One of the things Holmes found
especially hard to accept was the similarity of the purportedly very ancient
stone implements to those of the modern Indians. He wondered (1899, pp. 451-52)
how anyone could take seriously the idea that "the implements of a
Tertiary race should have been left in the bed of a Tertiary torrent to be
brought out as good as new, after the lapse of vast periods of time, into the
camp of a modern community using identical forms?" The similarity could be
explained in several ways, but one possible explanation is the repeated
appearance in the same geographical region of humans with particular cultural
attributes in the course of cyclical time. The suggestion that such a thing
could happen is bound to strike those who see humans as the recent result of a
long and unique series of evolutionary changes in the hominid line as absurd -
so absurd as to prevent them from considering any evidence as potentially
supporting a cyclical interpretation of human history.
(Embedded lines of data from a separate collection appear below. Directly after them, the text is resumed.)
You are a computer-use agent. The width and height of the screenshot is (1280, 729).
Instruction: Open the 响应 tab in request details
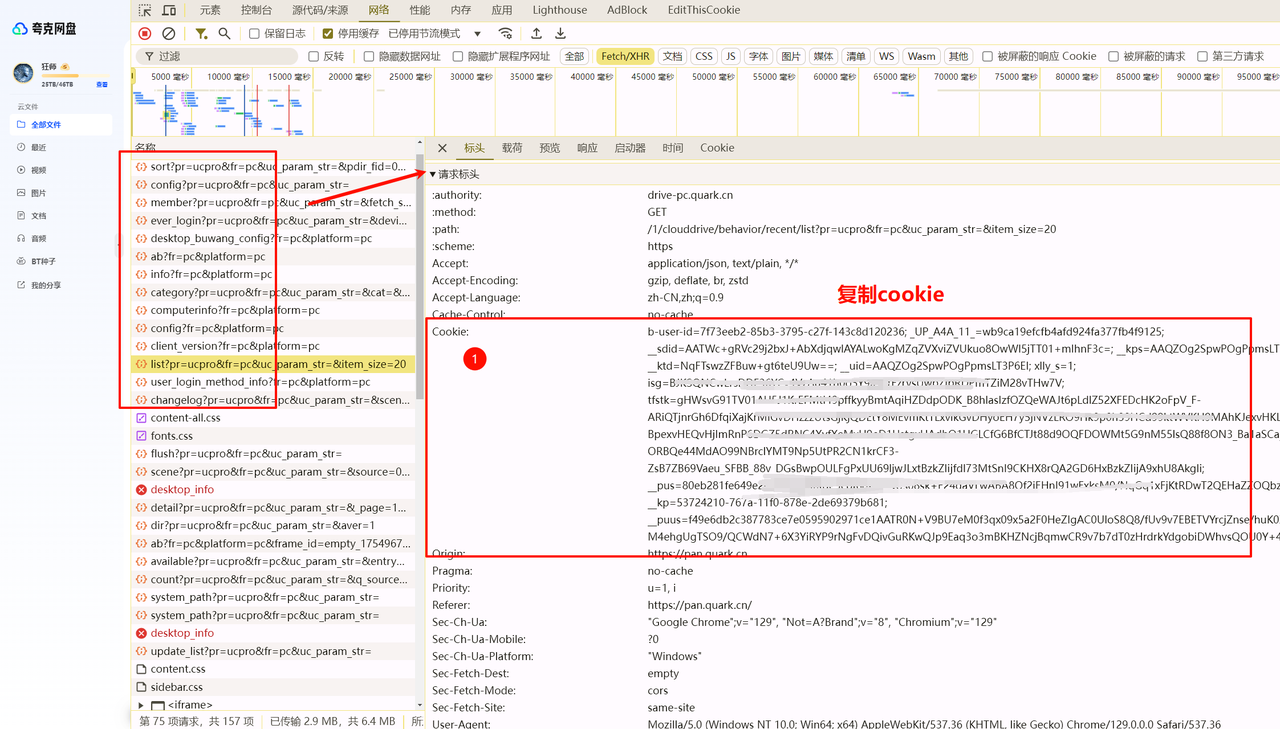(587, 148)
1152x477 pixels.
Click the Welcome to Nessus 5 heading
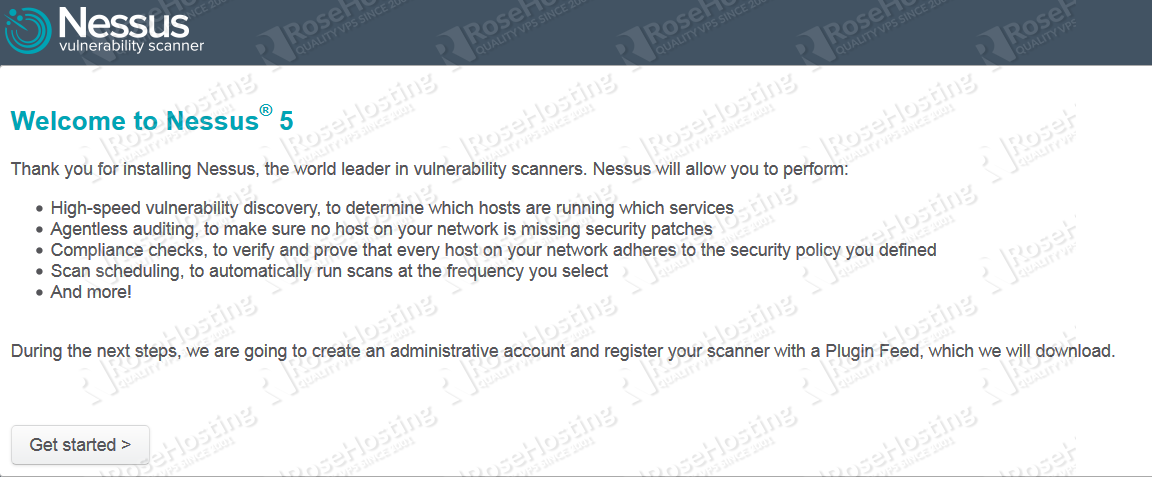click(152, 120)
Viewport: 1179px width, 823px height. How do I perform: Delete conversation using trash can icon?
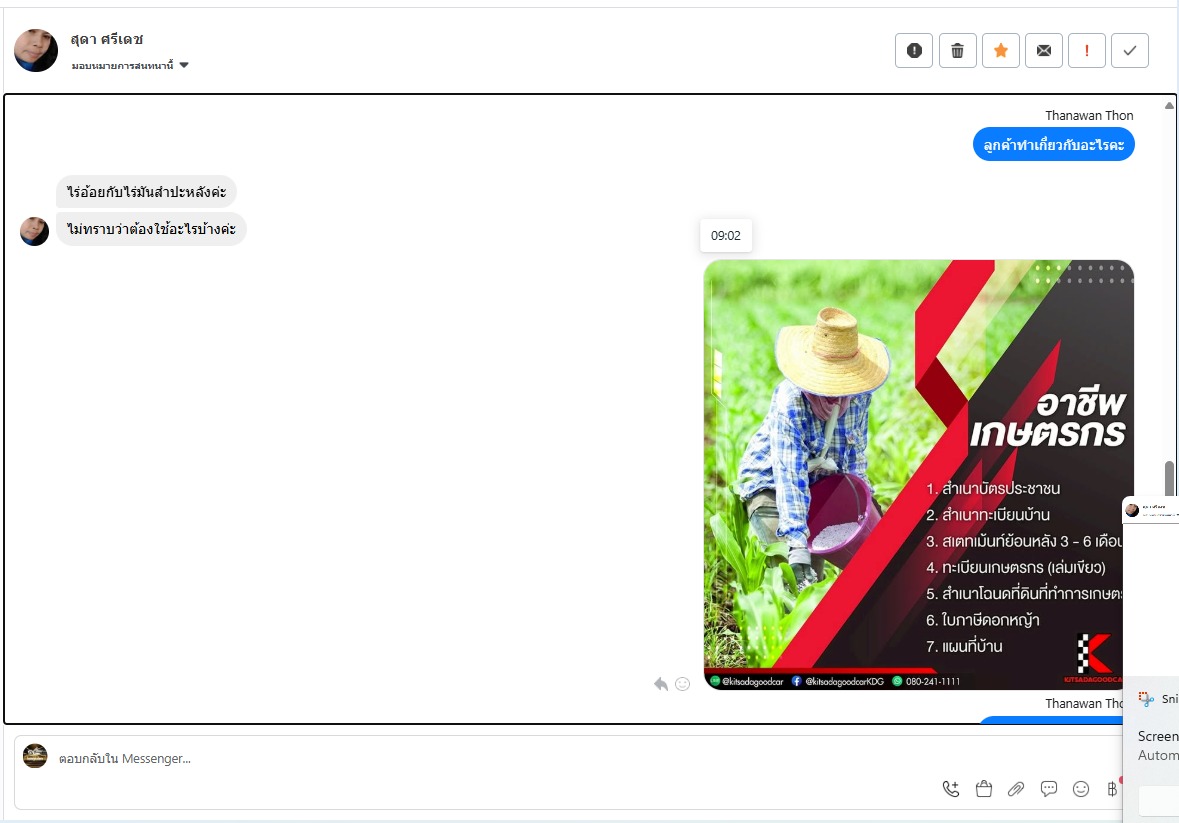(957, 51)
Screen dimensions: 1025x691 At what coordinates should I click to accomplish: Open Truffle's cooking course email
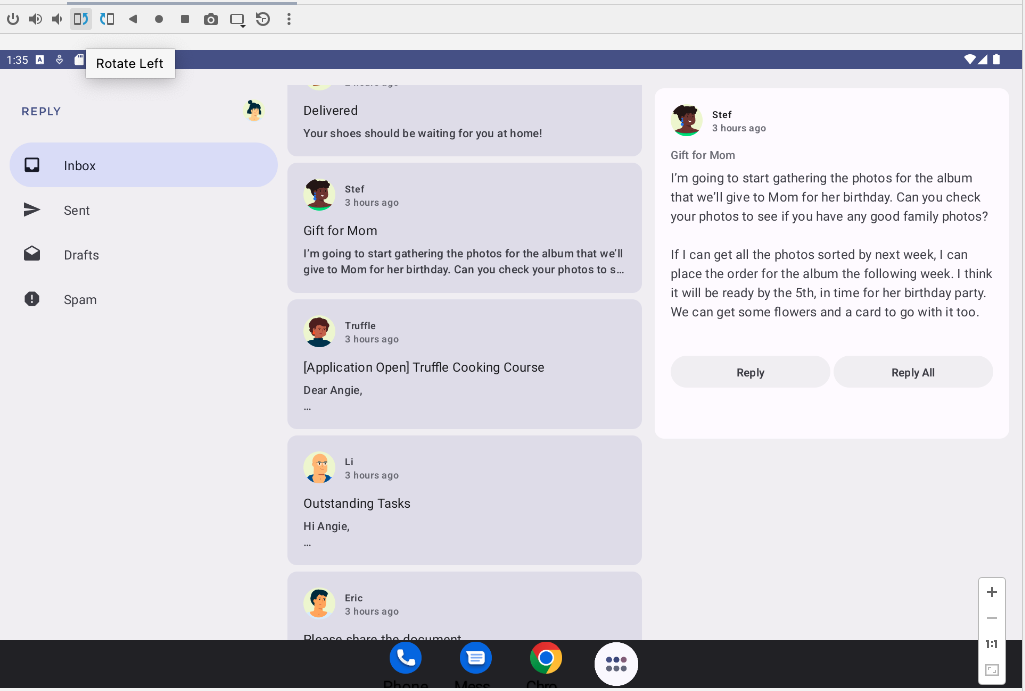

It is noteworthy, however, that a fairly
open-minded modern archaeologist, when confronted with the evidence catalogued
in my book, himself brought up, in a somewhat doubting manner, the possibility
of a cyclical interpretation of human history to explain its occurrence. George
F. Carter, noted for his controversial views on early man in North America,
wrote to me on January 26, 1994: "If your table on p. 391 were correct,
then the minimum age for the artefacts at Table Mountain would be 9 million
[years old]. Would you think then of a different creation - [one that]
disappeared - and then a new start? Would it simply replicate the archaeology
of California 9 million years later? Or the inverse. Would the Californians 9
million years later replicate the materials under Table Mountain?"
That is exactly what I would propose -
that in the course of cyclic time, humans with a culture resembling that of
modern North American Indians did in fact appear in California millions of
years ago, perhaps several times. "I find great difficulty with that line
of reasoning," confessed Carter. But that difficulty, which encumbers the
minds of most archaeologists and anthropologists, may be the result of a rarely
recognised and even more rarely questioned commitment to a culturally acquired
linear progressive time sense.
It would, therefore, be worthwhile to
inspect the archaeological record through other time lenses, such as the
Puranic lens. Many will take my proposal as a perfect example of what can
happen when someone brings their subjective religious ideas into the objective
study of nature. Jonathan Marks (1994) reacted in typical fashion in his review
of Forbidden Archaeology: "Generally, attempts to reconcile the natural
world to religious views end up compromising the natural world."
But until modern anthropology conducts a
conscious examination of the effects of its own covert, and arguably
religiously derived, assumptions about time and progress, it should put aside
its pretensions to universal objectivity and not be so quick to accuse others
of bending facts to fit religious dogma. Om Tat Sat.